Rafael Rojas – José Martí: un new yorker en la manigua
Empire State Center for the Book
El New York Writers Hall of Fame es un proyecto del Empire State Center for the Book que concede anualmente membresías a varios escritores, vivos o muertos, que hayan marcado la historia cultural de esta gran ciudad. Algunos de los miembros más célebres son Walt Whitman y Herman Melville, Washington Irving y Henry James, Edith Wharton y Elizabeth Bishop, Marianne Moore y Mary McCarthy, Langston Hughes y James Baldwin.
Este año, uno de los nuevos miembros es el poeta y político cubano José Martí, segundo escritor hispano en ingresar a tan exclusivo salón, después de la poeta puertorriqueña Julia de Burgos, quien recibió la membresía en 2011. La propuesta ha sido impulsada en los últimos tiempos por Esther Allen, estudiosa y traductora de Martí, así como por la historiadora Ada Ferrer, de New York University.

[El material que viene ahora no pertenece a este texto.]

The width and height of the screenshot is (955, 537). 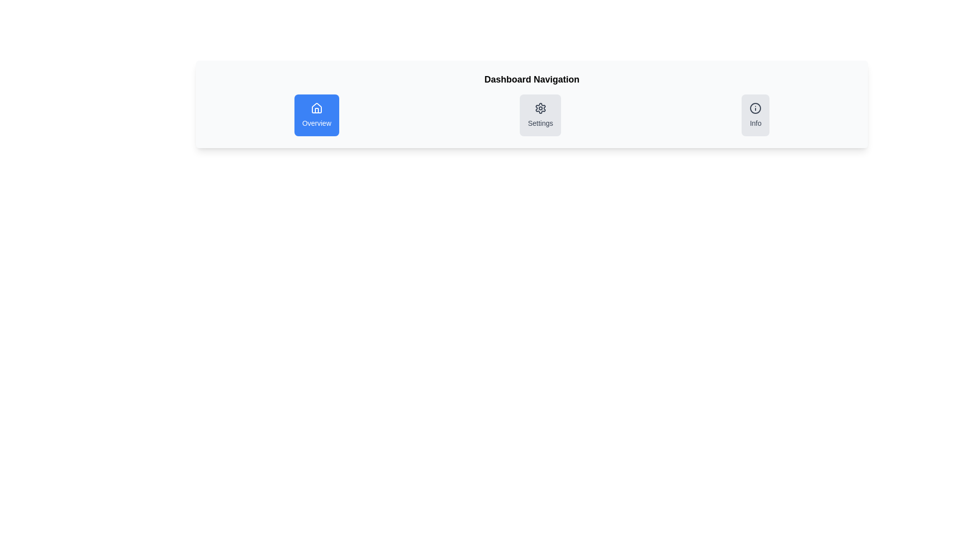 I want to click on the navigation item Overview, so click(x=316, y=114).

Las palabras con motivo del nombramiento, el pasado 5 de junio, corrieron a cargo de la propia Ferrer y de Lisandro Pérez, sociólogo cubano-americano, profesor de John Jay College.
La vida de Martí en Nueva York fue breve e intensa: quince años seguidos, entre 1880 y 1895, aunque con múltiples viajes y residencias en Venezuela, el Caribe y el sur de la Florida, donde creó la base social del Partido Revolucionario Cubano con las comunidades de tabaqueros de la isla, exiliados en Tampa y Key West. Además de trabajar por la independencia de Cuba, Martí dedicó sus muchas energías intelectuales y políticas a defender a América Latina desde Nueva York, como prueban sus servicios consulares para Uruguay, Argentina y Paraguay, y sus colaboraciones tanto en publicaciones en inglés –The Hour, The Century, The Evening Post y The Sun– como en español –El Latinoamericano, La América y Patria, el periódico cubano que fundó y dirigió.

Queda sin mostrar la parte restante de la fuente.